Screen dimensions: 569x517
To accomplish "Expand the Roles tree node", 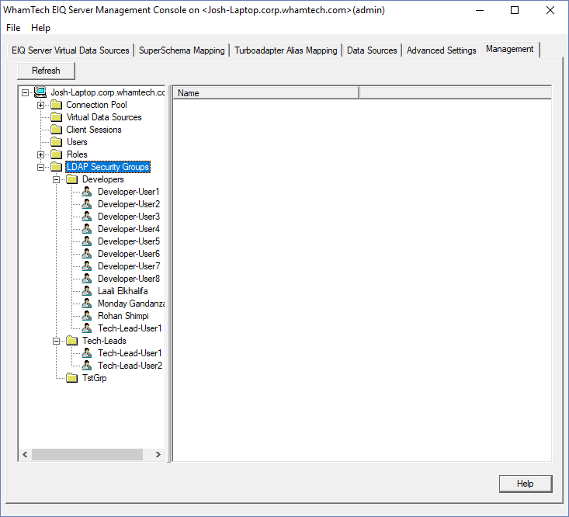I will click(x=40, y=154).
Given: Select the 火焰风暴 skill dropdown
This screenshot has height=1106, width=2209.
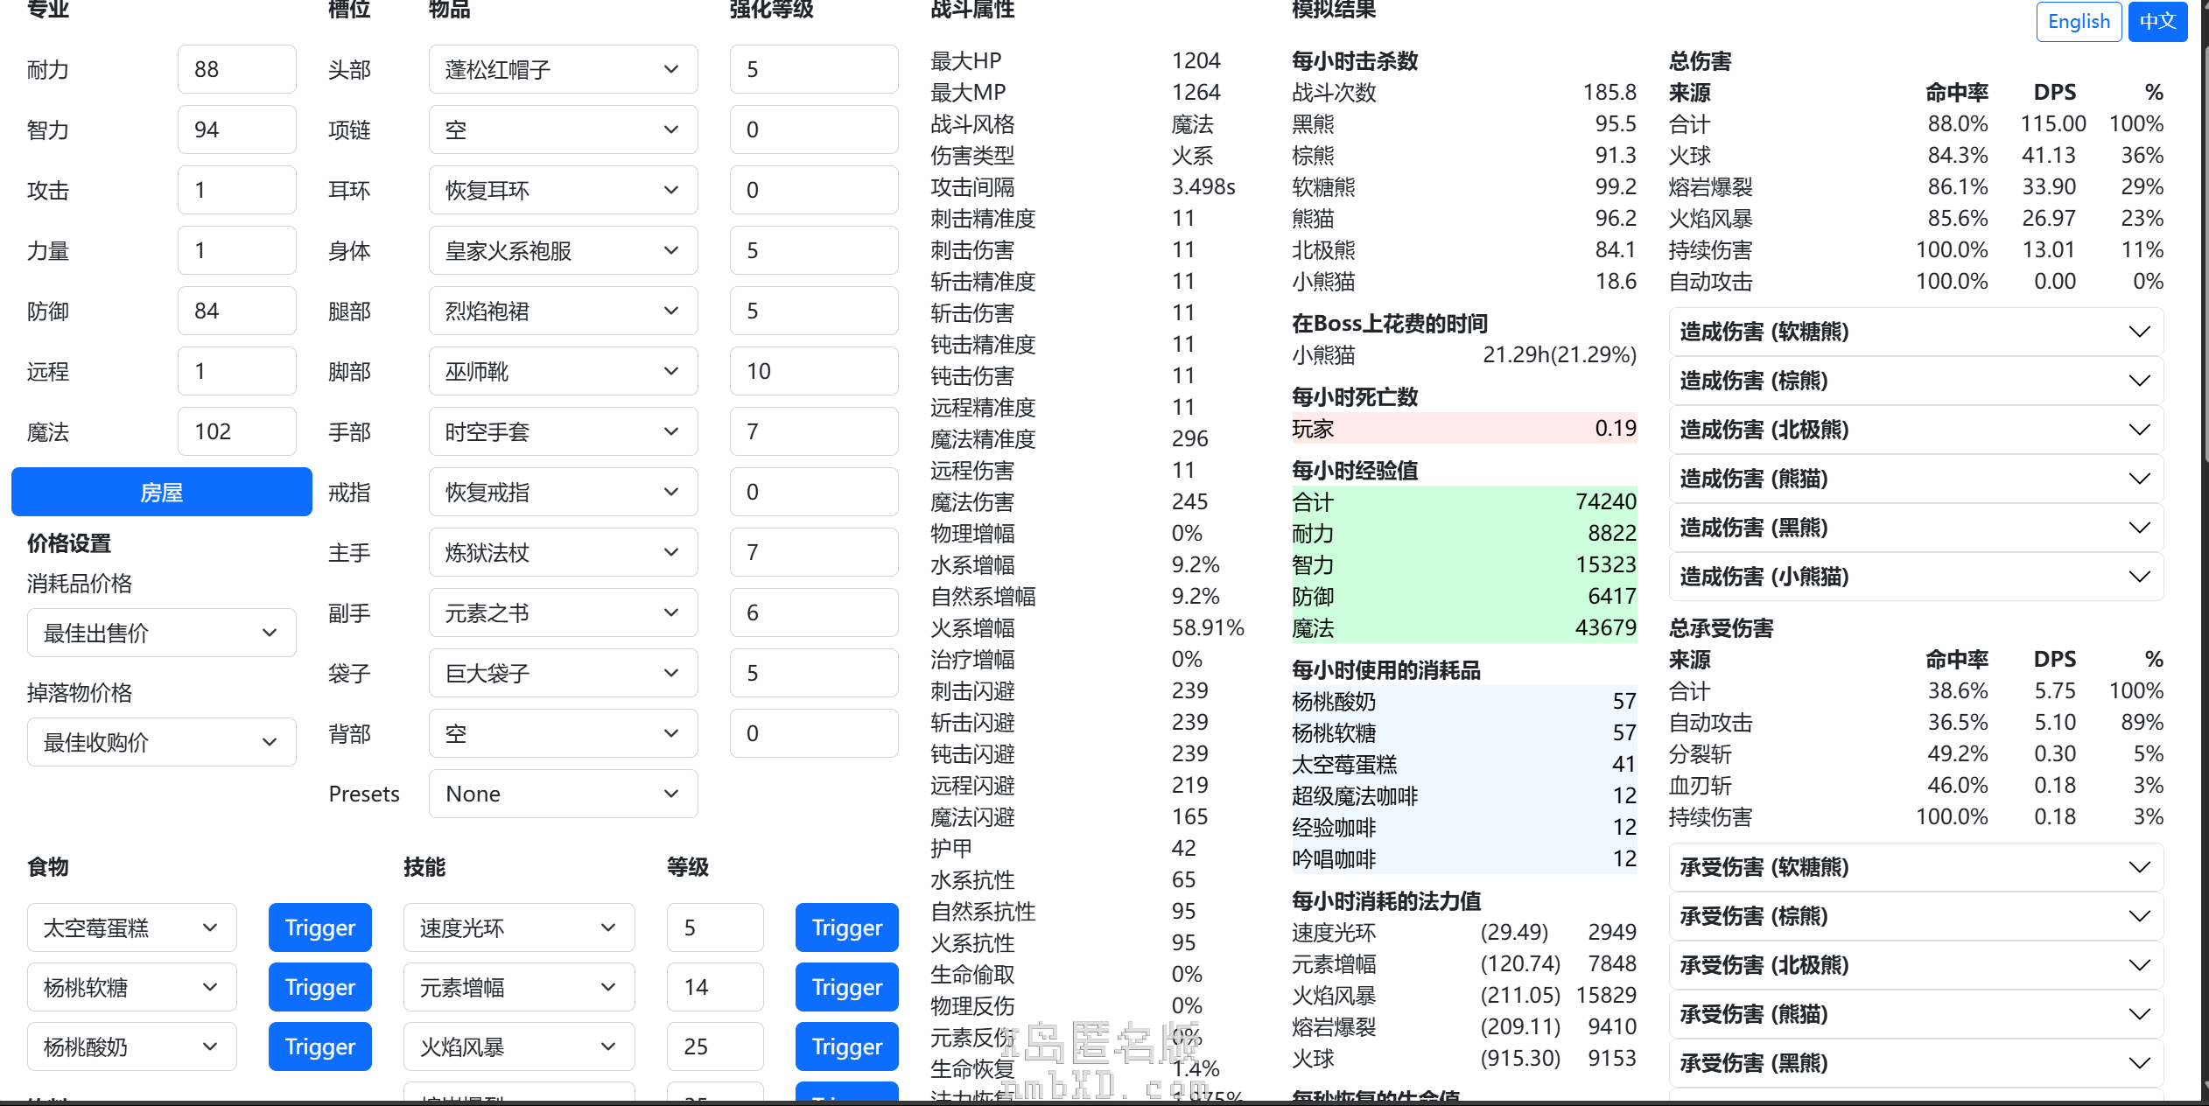Looking at the screenshot, I should click(518, 1047).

## WRITTEN EXERCISE
Give the stretch of the material from the line containing "Given: Select the 火焰风暴 skill dropdown" through the end of the material as a JSON list of strings, one string per line, with blank lines omitted. Leave the pictures out.

## THE COMPLETED TASK
[
  "Given: Select the 火焰风暴 skill dropdown",
  "This screenshot has height=1106, width=2209.",
  "Looking at the screenshot, I should click(518, 1047)."
]